Asking who is an employee under the law, is with good reason. Not everybody who claims to work for a certain individual or employer is able to claim that he or she is an employee of such individual or employer. In other words, doing work for someone doesn’t automatically make you an employee.
So who is an employee?
One dictionary definition says that an employee is someone who has been employed by an employer through a contract for employment. Another dictionary definition says that an employee has been hired by an employer to do a service for a wage.
In other words, the question of who is an employee is answered by seeing who has hired who.

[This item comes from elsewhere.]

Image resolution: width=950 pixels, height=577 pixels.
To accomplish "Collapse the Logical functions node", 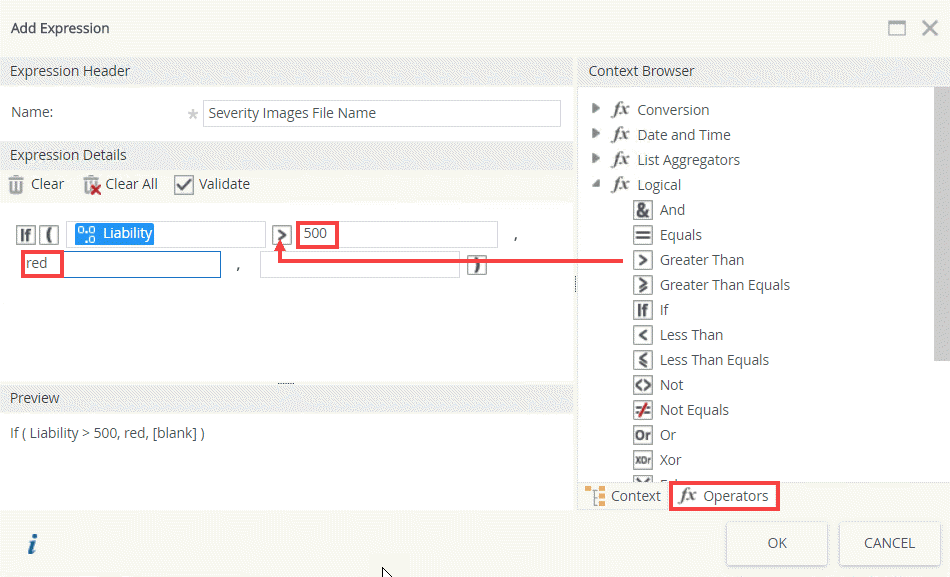I will tap(597, 184).

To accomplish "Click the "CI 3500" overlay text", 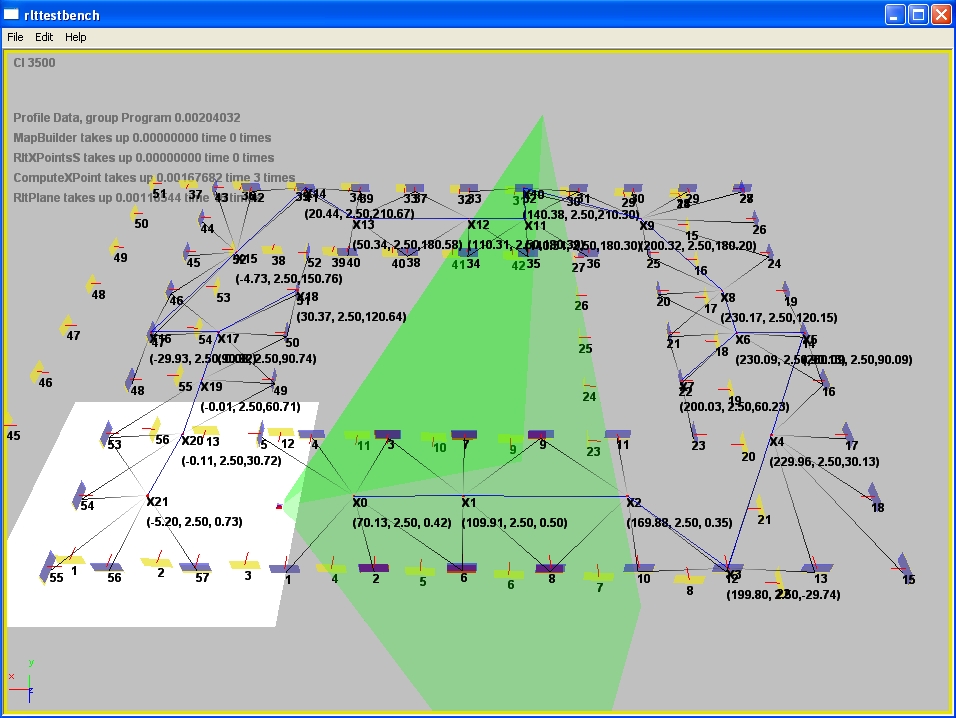I will click(35, 62).
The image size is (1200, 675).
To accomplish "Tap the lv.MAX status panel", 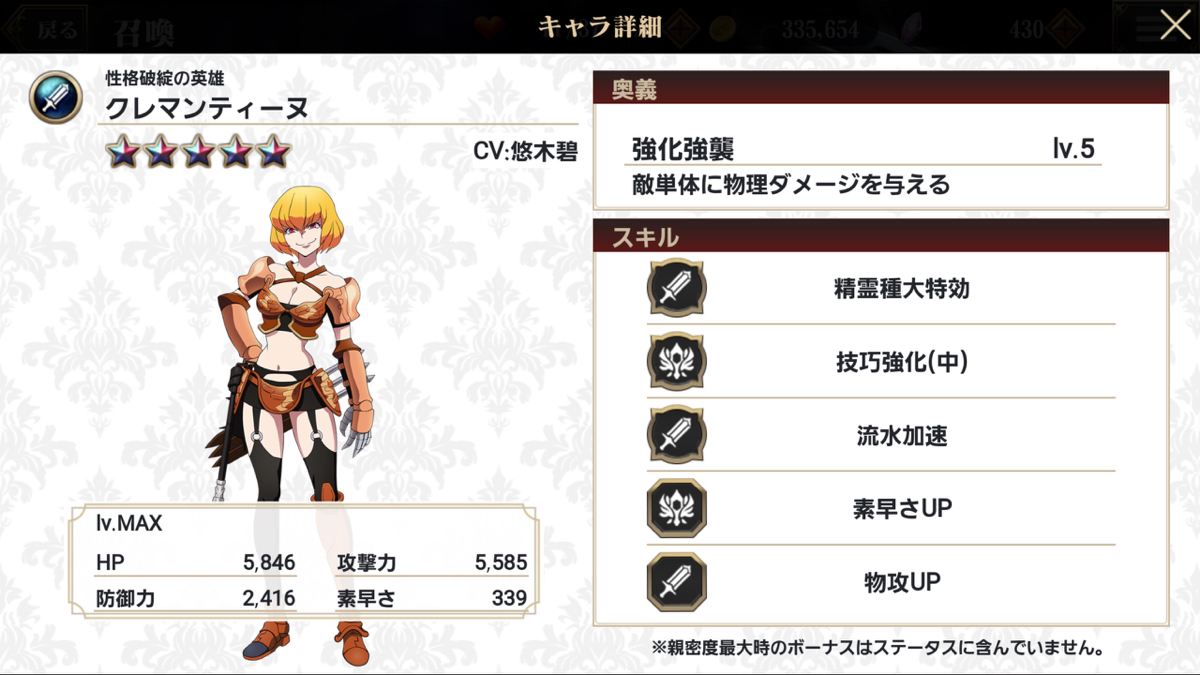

An employer must have hired, or engaged, a certain employee. Such employment can be by written contract, or by oral contract.

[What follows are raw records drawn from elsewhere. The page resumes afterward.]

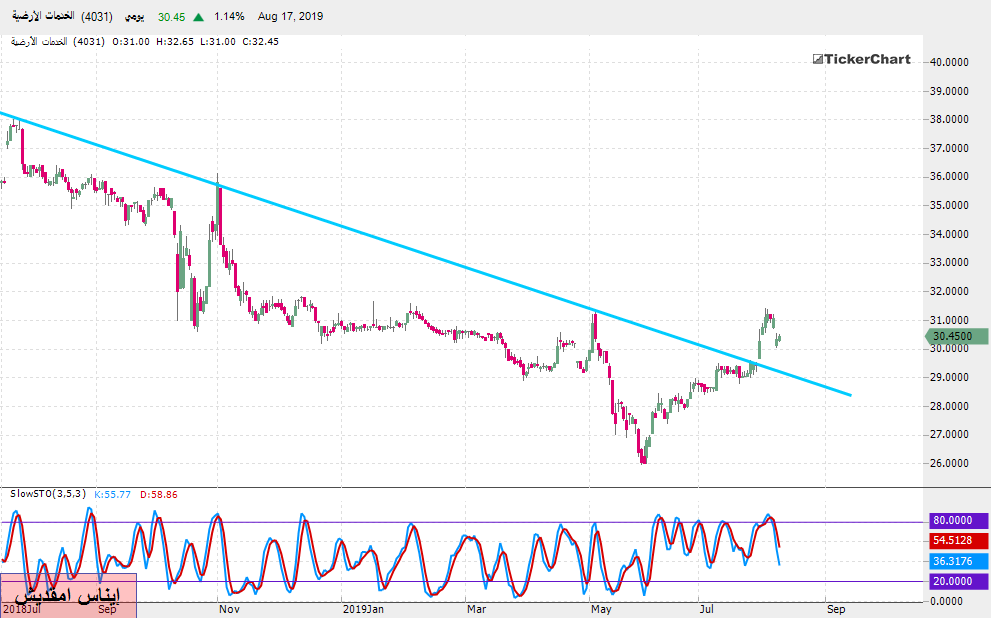Image resolution: width=991 pixels, height=618 pixels.
Task: Click the 40.0000 price axis label
Action: click(x=951, y=62)
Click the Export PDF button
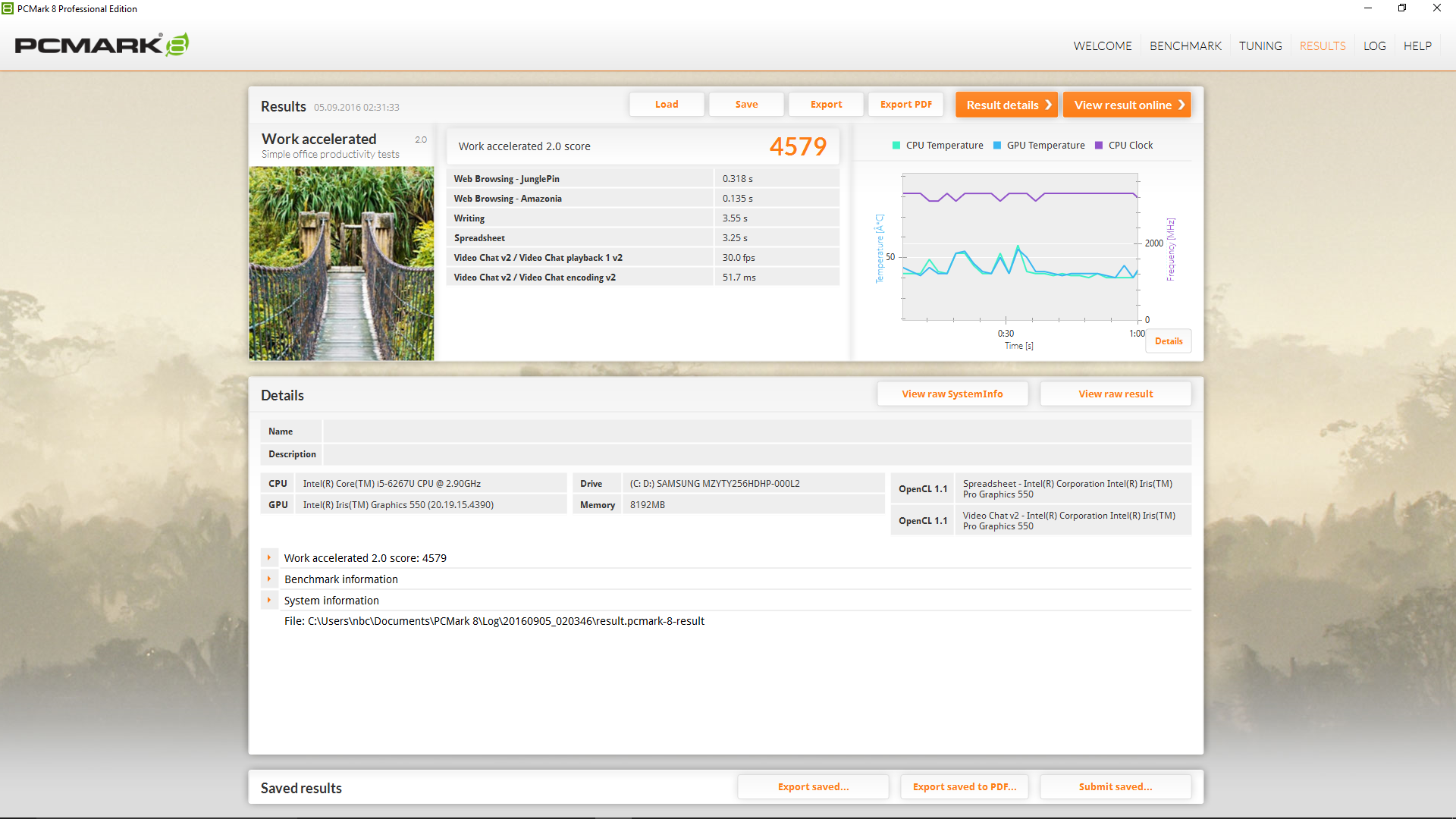Viewport: 1456px width, 819px height. pos(905,105)
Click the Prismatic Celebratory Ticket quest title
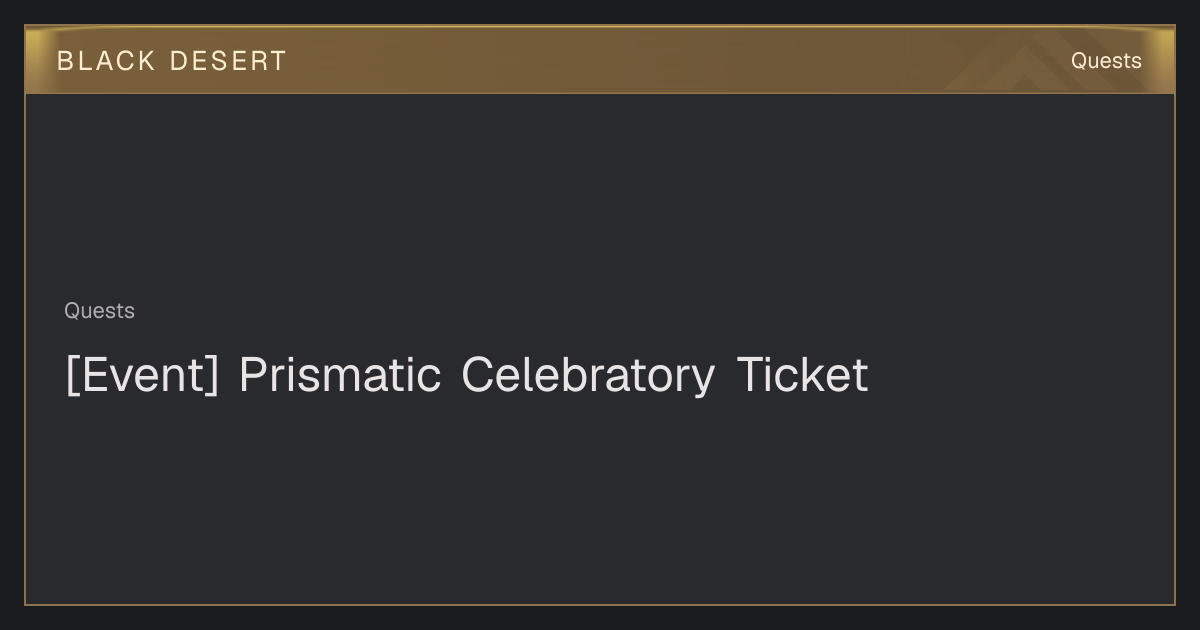Image resolution: width=1200 pixels, height=630 pixels. (x=466, y=376)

Online contract of employment for freelancers and Mechanical Turks
There are contracts concluded online, in which individuals carry out tasks, for other individuals, for a very small amount of money. Those contracts are arguably employment contracts, within the scope of the law. And we can argue it this way:
- There is an employer — the person who advertises for a job
- There is an employee — the person who responds to the advertiser
- There is a contract — that the advertiser shall respond to the responder
- There is a hiring wage — which constitutes valuable consideration.
And so, this gives rise to a contract of employment.
Click — you’re now an employee.
Click — he’s now an employer.
Click — there’s now a contract of employment.
With an online contract of employment, it is possible for the “employee” to enforce his or her rights.
It also helps the employer, because the scope of work is defined. (What, your contract doesn’t define the scope?)
So if you’re thinking of getting work on GoGet or Upwork or Fiverr … you’re potentially an employee.
Of course, this blog isn’t legal advice, and you should let a lawyer have a look at the contract per se.
Who is an employee when temporary workers are provided.
In some cases, a person doesn’t get hired directly.
Instead, the person is engaged by an organization (let’s call it “Company X”) which then provides temporary workers to any hirer. (Let’s call the hirer, “Mr Hirer”)
The hirer, Mr Hirer, doesn’t sign any contract with the individual. Instead, Mr Hirer only pays Company X to provide workers.
So when Company X’s services are terminated by Mr Hirer, the workers’ services have not been terminated by Mr Hirer.
In fact, the workers are still gainfully employed by Company X.
Company X still has to pay whatever it had agreed to pay its workers.
To answer the question, of who is an employee in this case — the answer is to see, who is the employer.